— Passage provided —

* * * * * * * * *

Normally I try to stay as far away from political speechifying as I can, because it makes my brain itch and fills me with annoyance. This is something different. I read it -- I haven't listened to it, just read it -- and it's like, oh my god, he's actually saying something. Something other than "vote for me", which yes, was in there, but alongside some very interesting statements about how American society works or doesn't, and ways to think about a set of problems, and observations about people, and...

It's like he's saying "Okay, fine. You want to talk about race? Let's talk about race." And then he pulls out the race card and tears it into tiny pieces and throws it on the floor because people need to stop freaking out about it and focus, people, focus on all this other big important stuff because then we could actually accomplish something, and I don't think I've quite processed it all yet.

Somebody who can say things like this is actually running for president? As in, might actually be elected? Not just in theory, but, like, actually elected in reality? That... doesn't really fit into my worldview at the moment.

To be honest, I'm kind of afraid to let that idea in, because if I do and he doesn't get elected, I'll be heartbroken, and if he does, I might have to, y'know, abandon my hip and jaded Gen-X cynicism about American politics and actually care about stuff, and I'm really not sure what to do about that.

Even now I'm distancing myself from it with humor and irony because I think that speech may have actually moved me, and I just... don't know how to react to that.

* * * * * * * * *

— Material provided —
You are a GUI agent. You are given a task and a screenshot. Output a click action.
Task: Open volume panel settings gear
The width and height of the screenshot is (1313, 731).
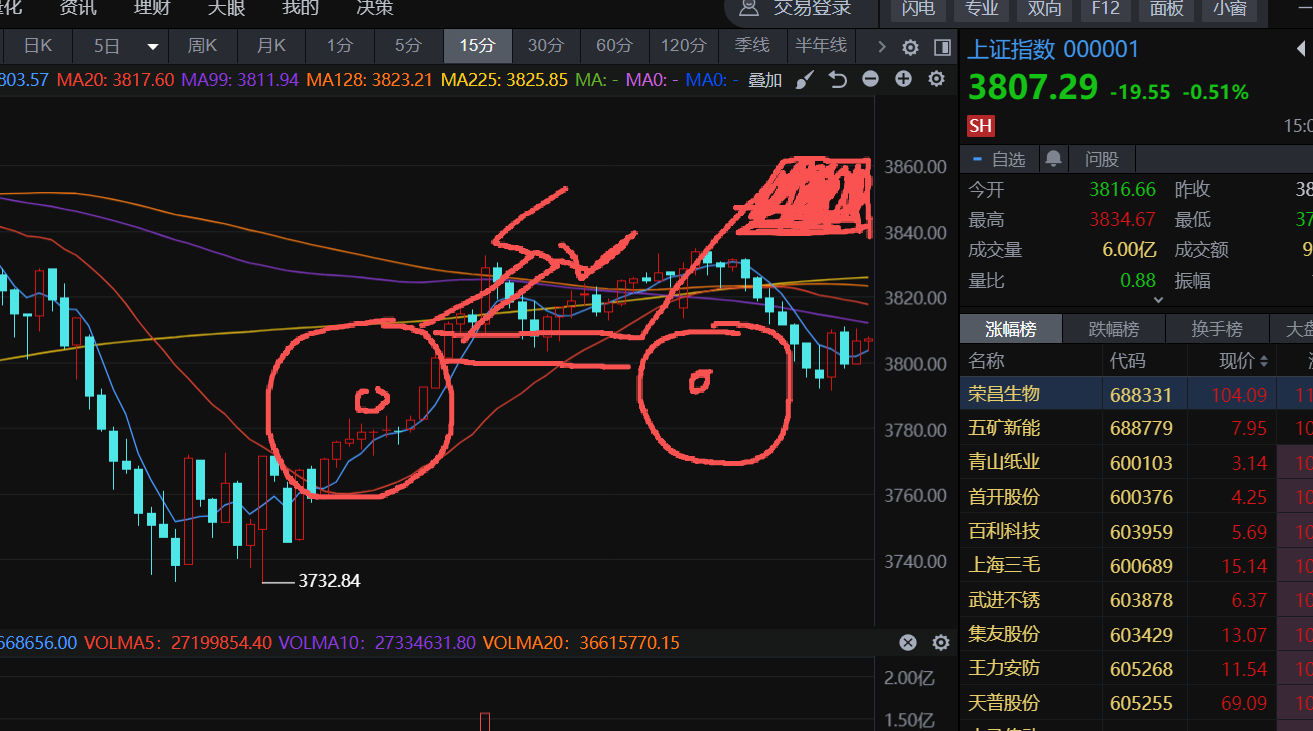pyautogui.click(x=940, y=643)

* * * * * * * * *

— Tasks to complete —
A – In the passage about the political speech, what kind of cynicism does the writer fear having to abandon?
B – Repeat word for word the part of the passage about the political speech starting with "It's like he's" and going on through "at the moment.".

— Problem solutions —
A – The writer's hip and jaded Gen-X cynicism about American politics.

B –
It's like he's saying "Okay, fine. You want to talk about race? Let's talk about race." And then he pulls out the race card and tears it into tiny pieces and throws it on the floor because people need to stop freaking out about it and focus, people, focus on all this other big important stuff because then we could actually accomplish something, and I don't think I've quite processed it all yet.

Somebody who can say things like this is actually running for president? As in, might actually be elected? Not just in theory, but, like, actually elected in reality? That... doesn't really fit into my worldview at the moment.